Sign in with Apple
- Type: Single sign-on provider
- Launched: September 19, 2019
- Platforms: iOS, Android, Web (JavaScript)
- Status: Active
- Website: developer.apple.com/sign-in-with-apple/

= Sign in with Apple =

Single sign-on provider operated by Apple

Sign in with Apple is a single sign-on provider operated by Apple, introduced on June 3, 2019, at Apple's 2019 Worldwide Developers Conference (WWDC) in iOS 13.

== Usage ==
It is designed to allow users to create accounts for third-party services with a minimal amount of personal information, only requiring the user to provide a name and email address.

Users can opt for the email address associated with their Apple Account or choose the "Hide My Email" option to generate a disposable email address specific to the service; these addresses end in the privaterelay.appleid.com domain.

Messages sent via a disposable (or relay) email address are automatically forwarded to a verified email address of the user's choice, and this function can also be disabled if needed.

The service is compatible with the OAuth 2.0 and OpenID Connect standards, and integrates with Face ID, Touch ID and OpticID on iOS, iPadOS, macOS and visionOS

== Usage in software development ==

Sign in with Apple is opposed to login services offered by social networking service platforms such as Facebook, where such features may also grant the third-party service access to personal information tied to their account.

On September 12, 2019, Apple updated the App Store Review Guidelines to stipulate that developers whose apps use at least one third-party login service must implement Sign in with Apple.
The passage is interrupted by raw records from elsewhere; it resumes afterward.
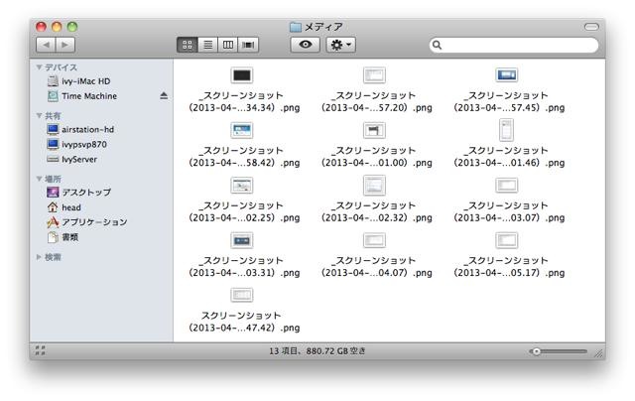Go to the アプリケーション folder
Image resolution: width=635 pixels, height=401 pixels.
pyautogui.click(x=94, y=222)
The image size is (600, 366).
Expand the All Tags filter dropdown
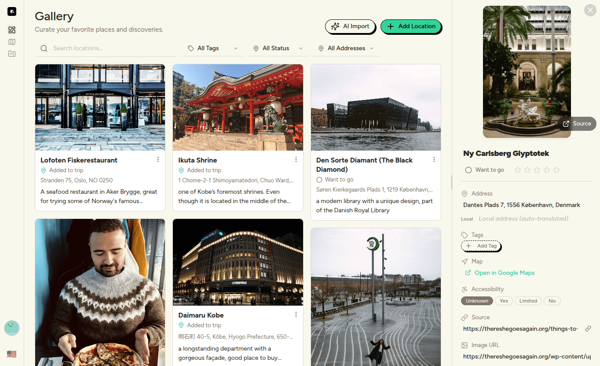pos(213,48)
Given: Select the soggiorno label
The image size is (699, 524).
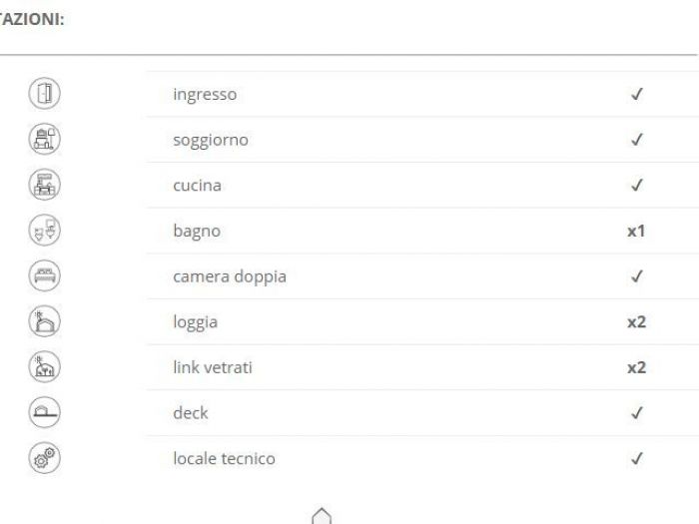Looking at the screenshot, I should tap(211, 140).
It comes with exceptions for apps that function exclusively as a client for a specific service (such as the Twitter app), that use a login service backed by a citizen identification system, or that are developed to work exclusively with a company's first-party login service.

Apple's human interface guidelines require sign in with Apple buttons to be no less prominent than other sign-in services, and to appear "above the fold" without the user having to scroll.

For use outside of iOS apps, Apple also offers a JavaScript library to implement Sign in with Apple on Android and the web.

== Compliance with the OpenID standard ==
In October 2019, Apple made the service compliant with the OpenID Connect authentication standard. It had previously not been fully compliant, having for example excluded "Proof Key for Code Exchange" (PKCE)—the absence of which exposed users to possible replay attacks and code injection vulnerabilities.